Housetraining Your Dog
Housetraining is the number one concern new dog owners have when they bring home their new family member--aside from taming the occasional wild curtain-destroyer or couch-mauler. Luckily it's as easy to master as it is to get to know and love your new canine friend.
In fact, getting to know your dog is the key element to successful housetraining. Knowing his habits and paying attention to the signals your dog is giving you is the easiest way to understand your dog’s cycle--and to avoid accidents.
A puppy can generally hold its bladder one hour for every month he's lived. Pay attention to how much and when your puppy eats and drinks, then time his trips outside. Usually dogs will want to relieve themselves twenty minutes after eating and drinking.
What signs does your dog give that he might want to take a potty break? There are usually just a couple of things he will do that will tip you off--whining, sniffing at doors or windows, being very restless, or sniffing the floor as though he's looking for the right spot. Keep an eye out for your dog’s particular signal and you'll bypass accidents you may have previously thought couldn’t be avoided.

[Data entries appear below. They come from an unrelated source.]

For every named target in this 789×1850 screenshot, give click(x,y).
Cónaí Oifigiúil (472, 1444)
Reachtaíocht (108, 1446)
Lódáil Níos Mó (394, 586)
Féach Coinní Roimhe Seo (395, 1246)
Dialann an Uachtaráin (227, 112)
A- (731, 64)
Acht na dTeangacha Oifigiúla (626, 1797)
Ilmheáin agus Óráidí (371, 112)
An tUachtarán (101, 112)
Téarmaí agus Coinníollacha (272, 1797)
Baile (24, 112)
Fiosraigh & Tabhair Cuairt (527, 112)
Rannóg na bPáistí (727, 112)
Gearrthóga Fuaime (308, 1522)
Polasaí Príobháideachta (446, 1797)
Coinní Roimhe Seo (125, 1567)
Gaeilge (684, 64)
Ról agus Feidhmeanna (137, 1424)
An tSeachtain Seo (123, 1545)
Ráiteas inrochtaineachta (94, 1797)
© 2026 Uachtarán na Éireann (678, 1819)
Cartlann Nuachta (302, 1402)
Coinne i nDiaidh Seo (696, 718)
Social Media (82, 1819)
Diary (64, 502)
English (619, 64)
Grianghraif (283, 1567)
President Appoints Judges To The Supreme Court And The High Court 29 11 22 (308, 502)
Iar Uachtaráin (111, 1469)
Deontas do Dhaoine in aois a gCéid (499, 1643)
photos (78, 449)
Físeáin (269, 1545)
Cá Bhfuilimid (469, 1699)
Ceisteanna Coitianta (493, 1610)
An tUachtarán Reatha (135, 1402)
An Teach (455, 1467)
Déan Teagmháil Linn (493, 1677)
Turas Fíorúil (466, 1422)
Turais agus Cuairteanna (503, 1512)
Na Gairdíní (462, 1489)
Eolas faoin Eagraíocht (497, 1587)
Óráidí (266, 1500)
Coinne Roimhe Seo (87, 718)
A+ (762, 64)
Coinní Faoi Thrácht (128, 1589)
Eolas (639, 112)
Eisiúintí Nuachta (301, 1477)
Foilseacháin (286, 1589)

Doggies should always be congratulated, in happy voices, when they've gone outside. With enough praise, your dog will understand that going outside is the right thing to do. You should never shame or scold a dog for an accident indoors. Not only is it pointlessly mean, but it may actually cause your dog to be afraid to tell you when he has to eliminate, which will only cause more accidents.
As with all training, you'll have to be patient to achieve the desired results, and of course all dogs are different. As long as you're very observant and attentive, the level of understanding between you and your dog will increase dramatically, and you'll quickly be able to tell when he’s ready to go outside. Good luck!